REQUIRED ACTION A: Quote the passage on learning the scientific method from games word for word, in full.

PASSAGE SHOWN:
▽

Learning the Scientific Method From Games
Wired is running a story about a research paper out of the University of Wisconsin-Madison which discusses how some games get players to do scientific research without them explicitly realizing it. The paper itself is also available. Quoting:
"... we examine the scientific habits of mind and dispositions that characterize online discussion forums of the massively multiplayer online game World of Warcraft. Eighty-six percent of the forum discussions were posts engaged in 'social knowledge construction' rather than social banter. Over half of the posts evidenced systems based on reason, one in ten evidenced model-based reasoning, and 65% displayed an evaluative epistemology in which knowledge is treated as an open-ended process of evaluation and argument."
Har har har! I is made smarterer by playing the WoWs!
...to the summary was: What? I didn't catch a word of that.
Thankfully, TFA is a bit better:
While I have the highest respect for my esteemed colleagues in Madison, I find myself disagreeing with Steinkuehler's conclusions. These kids are not practicing science, they're practicing being human beings. And as human beings, we find new and inventive ways to meet a challenge whenever one is presented to us.

△

RECORD EXCERPTS:
▽

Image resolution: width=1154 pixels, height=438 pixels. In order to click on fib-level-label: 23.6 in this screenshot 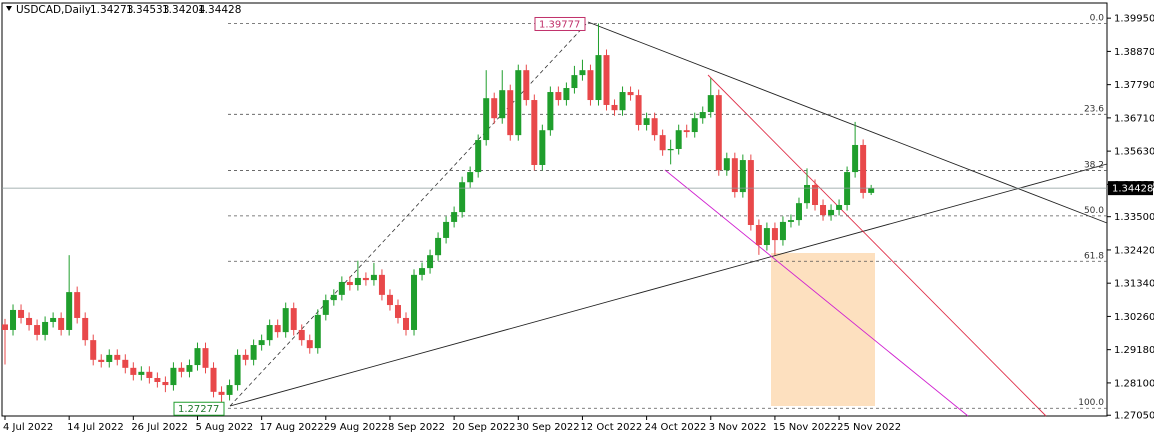, I will do `click(1094, 109)`.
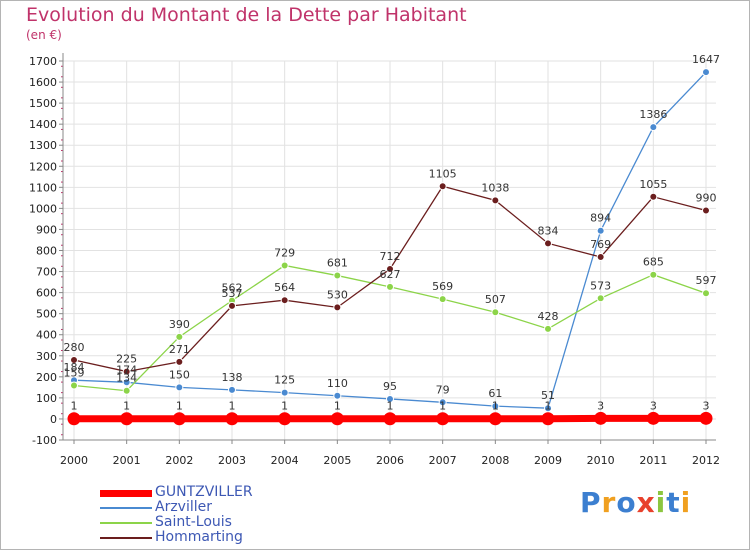 This screenshot has width=750, height=550. I want to click on data-label: 681, so click(338, 264).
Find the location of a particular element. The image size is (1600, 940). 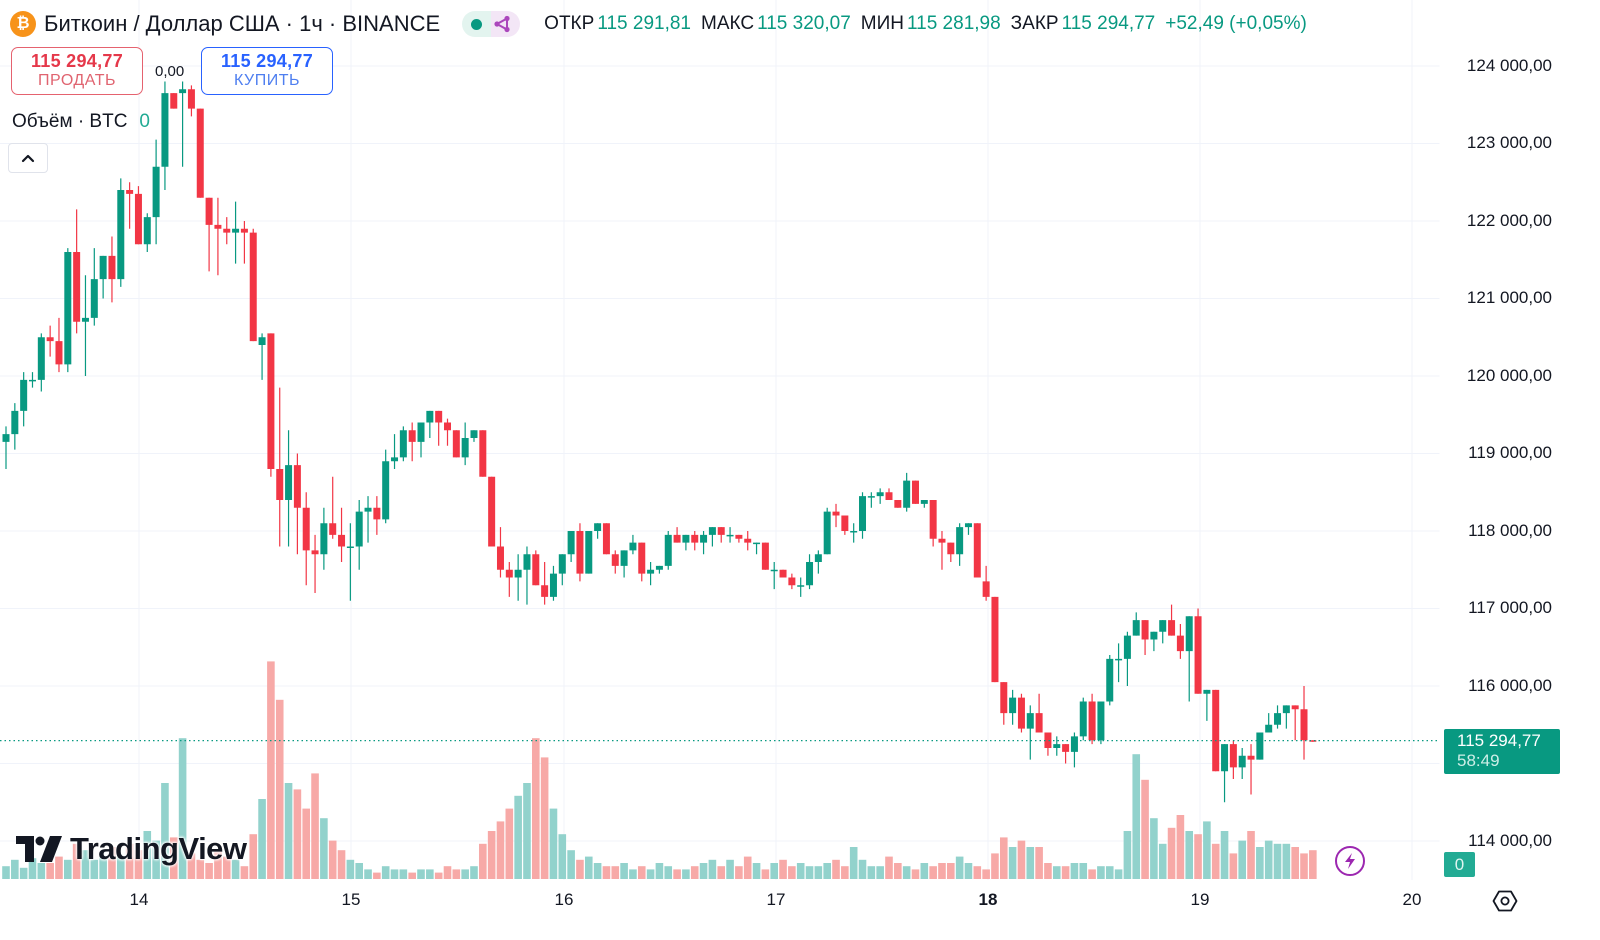

time-axis-label-bold: 18 is located at coordinates (988, 900).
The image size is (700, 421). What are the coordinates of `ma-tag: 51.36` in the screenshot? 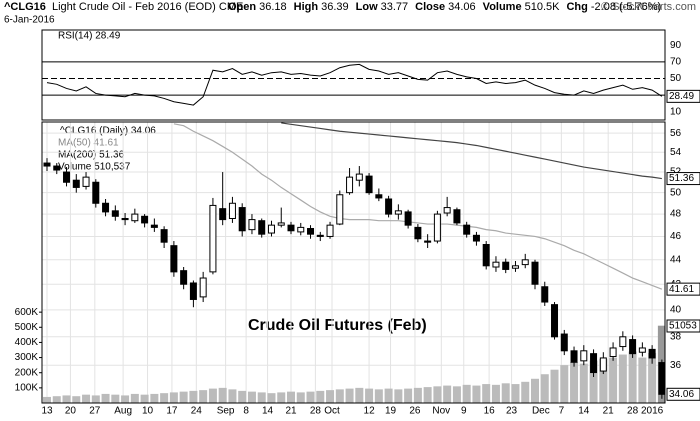 It's located at (682, 178).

△

REQUIRED ACTION B: Print the lines of the entries starting at the line that contains "Find the location" and ending at the line that contains "time-axis-label-bold: 18 is", including both, and leave the pictures out.

RESPONSE A:
Learning the Scientific Method From Games
Wired is running a story about a research paper out of the University of Wisconsin-Madison which discusses how some games get players to do scientific research without them explicitly realizing it. The paper itself is also available. Quoting:
"... we examine the scientific habits of mind and dispositions that characterize online discussion forums of the massively multiplayer online game World of Warcraft. Eighty-six percent of the forum discussions were posts engaged in 'social knowledge construction' rather than social banter. Over half of the posts evidenced systems based on reason, one in ten evidenced model-based reasoning, and 65% displayed an evaluative epistemology in which knowledge is treated as an open-ended process of evaluation and argument."
Har har har! I is made smarterer by playing the WoWs!
...to the summary was: What? I didn't catch a word of that.
Thankfully, TFA is a bit better:
While I have the highest respect for my esteemed colleagues in Madison, I find myself disagreeing with Steinkuehler's conclusions. These kids are not practicing science, they're practicing being human beings. And as human beings, we find new and inventive ways to meet a challenge whenever one is presented to us.

RESPONSE B:
Find the location of a particular element. The image size is (1600, 940). 

time-axis-label-bold: 18 is located at coordinates (988, 900).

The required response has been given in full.